-- Alıştırmanın amacı --
Okuma metninde "bu büyük" sözlerinden sonra Mehmed Âkif için hangi sıfatlar sayılıyor? Hepsini yazın.

-- Okuma metni --
Mustafa Kemâl'in uydurma şecereleri ve hakîkî mensûbiyeti (93)
Kemalist Rejimin ve Sabataî Cemâatinin istenmiyen adamı: Mehmed Âkif
27 Aralık 1936 günü, akşam üzeri İstanbul’da vefât eden Mehmed Âkif merhûm, Kemalist Rejimin (ve onun hâkim unsuru olan Sabataî Cemâatinin), mümkün olsa, ismini dahi unutturmak istediği bir şahsıyetti. Rejim, onun için resmî cenâze merâsimi yapmamış, lâkin Üniversite gencliği ve halk, en asîl cepheleriyle Anadolu Milletinin rûhuna tercümân olan bu büyük mütefekkir, âlim, muharrir, mütercim ve şâirin cenâzesinin bir garîban cenâzesi gibi kaldırılmasına râzı olmamış, bir ânda Bâyezid Câmii’ni dolduran kadirşinâs Mü’minler, tâbutunu gözyaşları içinde bayraklara ve Kâbe örtüsüne sarmış, büyük cemâatle namazını kılmış, mübârek naaşını bütün yol boyunca eller üstünde taşıyarak Edirnekapısı Mezarlığı’ndaki ebedî istirâhatgâhına tevdî etmişlerdi.

-- Veri kesiti --

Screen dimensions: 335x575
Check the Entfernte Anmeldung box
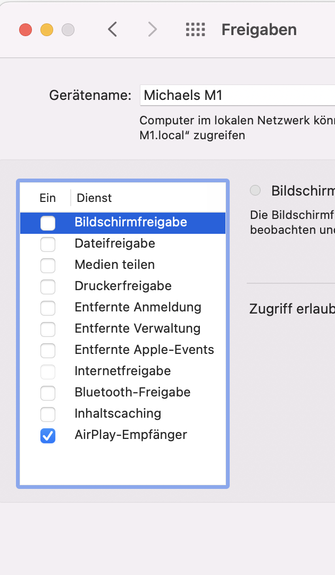tap(48, 308)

-- Görevin çözümü --
mütefekkir, âlim, muharrir, mütercim, şâir